L’immunothérapie a surtout beaucoup moins d’effets secondaires que d’autres traitements, à commencer par la chimiothérapie. "Parfois, l’immunothérapie stimule trop le système immunitaire. Donc cela va provoquer des maladies auto-immunes : le patient va développer des anticorps contre des organes sains. Mais dans la majorité des cas, ce n’est pas très grave et c’est facile à traiter", assure l’oncologue.
"CAR T-cells", révolution génétique ?
Parmi les différentes formes d’immunothérapie, l’injection de "CAR T-cells" soulève particulièrement d’espoir. Ce terme désigne une forme de gêne, que l’on va injecter dans le sang du patient pour l’aider à combattre le cancer. "On prélève d'abord les lymphocytes, les cellules tueuses du système immunitaire. Puis on les modifie génétiquement. Et on les réinjecte aux patients pour qu’elles fassent mieux leur job grâce au gêne injecté, qui va reconnaître et cibler les cellules tumorales", explique Christophe Letourneau.

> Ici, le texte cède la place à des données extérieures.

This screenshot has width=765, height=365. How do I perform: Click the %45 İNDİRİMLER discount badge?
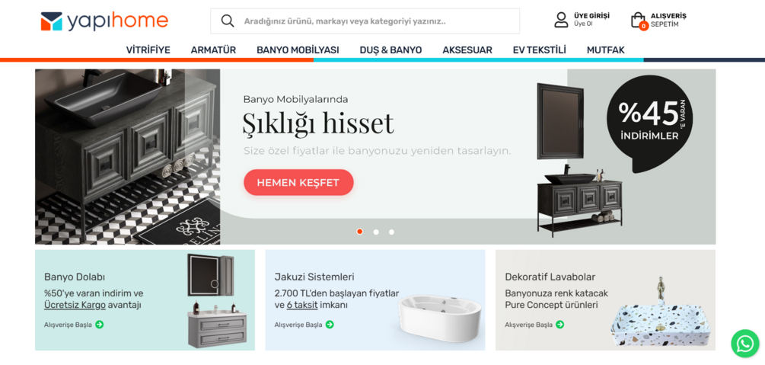[x=649, y=123]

Ce type de procédé a déjà fait ses preuves chez certaines leucémies de l’enfant, où l’on est passé de 15% de survie sur un an à 85%. Mais aussi dans le traitement de certains lymphomes. En France, une centaine de personnes ont pu récemment en bénéficier gratuitement dans le cadre d’un programme de recherche. Nadine, 64 ans, en faisait partie. Elle était atteinte d’un lymphome depuis cinq ans. "Un mois après l’injection, les résultats étaient déjà bons. Trois mois après, je n’avais pratiquement plus rien. Et six mois après, je suis en rémission totale. Et en forme : je me sens comme une survivante d’un crash d’avion", décrit-elle sur Europe 1. Avant de confier : "Par contre, j’ai culpabilisé lorsque j’ai appris que j’allais faire partie du programme. Je savais que c’était très onéreux (environ 350.000 euros), je me suis dit ‘pourquoi moi’. Et puis je me suis dit que j’avais envie de vivre".
Les traitements traditionnels, à l’instar de la chimiothérapie ou de la radiothérapie, ne sont toutefois pas encore prêts de disparaître. "Ce n’est pas encore envisageable aujourd’hui. Dans quelques années ? C’est un peu tôt pour le dire", assure notre spécialiste. Mais l’espoir est plus que jamais permis.